##### ENTRIES SHOWN

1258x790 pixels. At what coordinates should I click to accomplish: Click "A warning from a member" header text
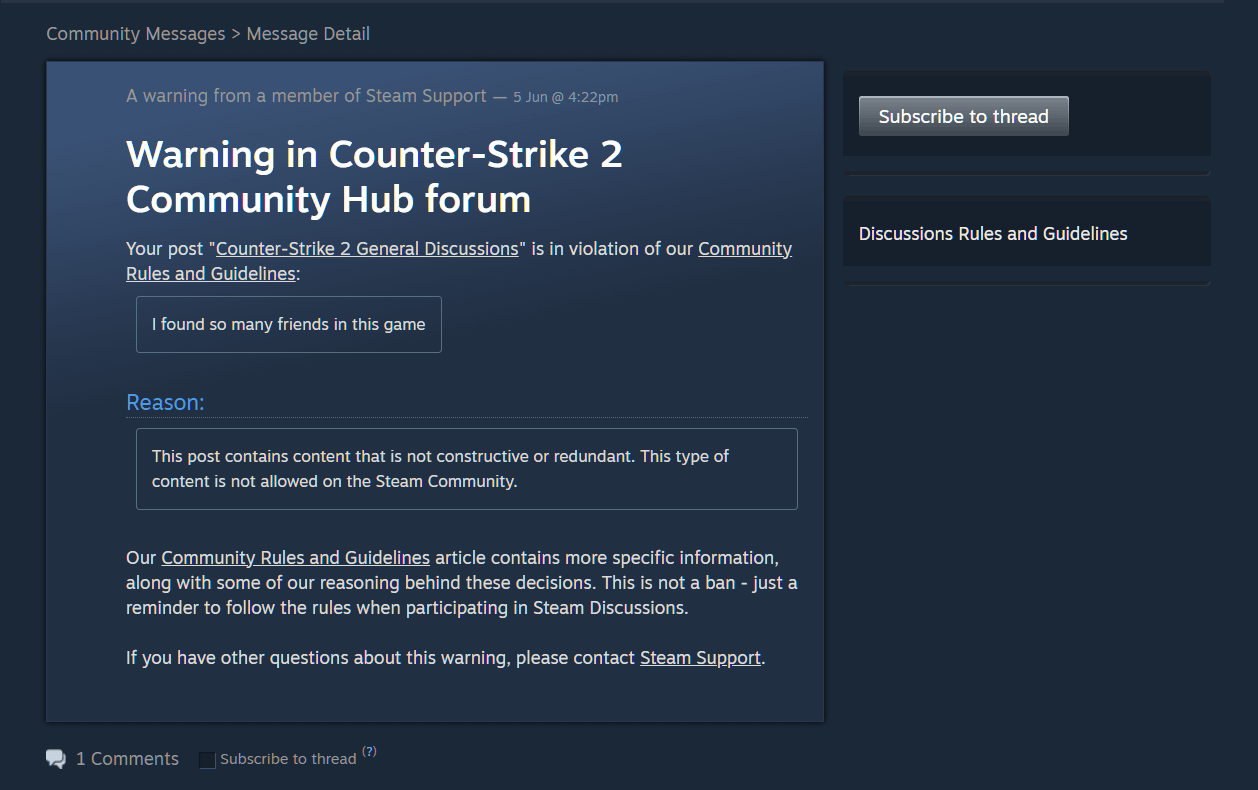306,96
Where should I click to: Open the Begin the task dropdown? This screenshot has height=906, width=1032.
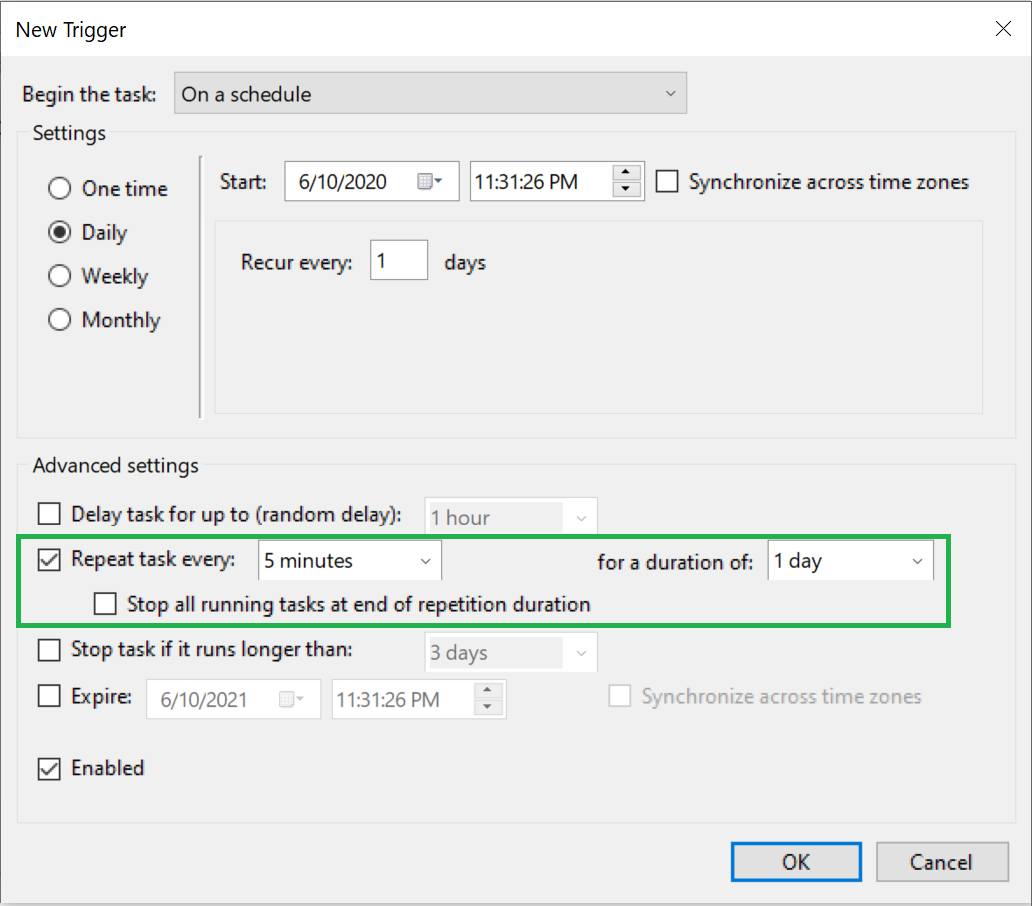430,94
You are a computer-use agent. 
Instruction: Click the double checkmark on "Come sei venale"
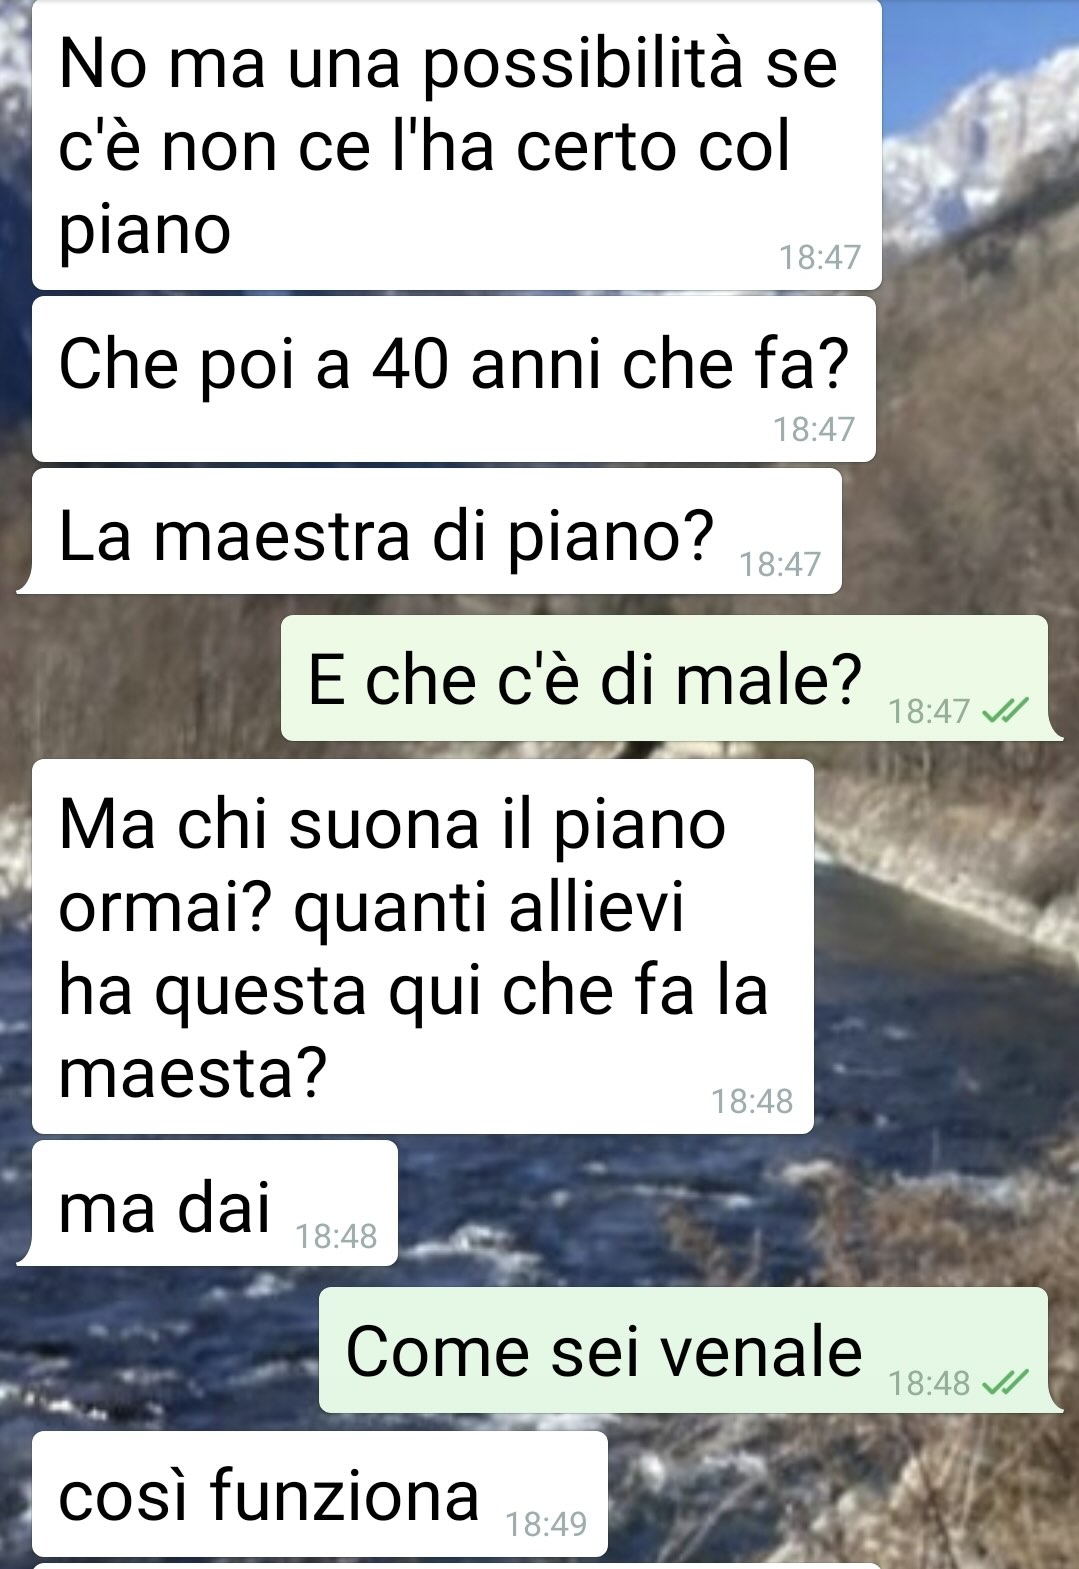click(x=1005, y=1383)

##########

● **INSTRUCTIONS FOR THE TASK**
Skip the pictures and print exactly the lines from the one containing "Instruction: Click the" through the end of the records above.

● **TASK SOLUTION**
Instruction: Click the double checkmark on "Come sei venale"
click(x=1005, y=1383)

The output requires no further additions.